**Records for the task**

──────────────────────────────

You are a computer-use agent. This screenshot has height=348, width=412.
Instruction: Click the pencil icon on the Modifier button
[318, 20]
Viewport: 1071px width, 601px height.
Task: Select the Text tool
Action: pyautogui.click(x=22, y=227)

──────────────────────────────

**Exercise instructions**
The assignment is to restate, word for word, each line from the one containing "Instruction: Click the" through the final line of the material above.

**Solution for this task**
Instruction: Click the pencil icon on the Modifier button
[318, 20]
Viewport: 1071px width, 601px height.
Task: Select the Text tool
Action: pyautogui.click(x=22, y=227)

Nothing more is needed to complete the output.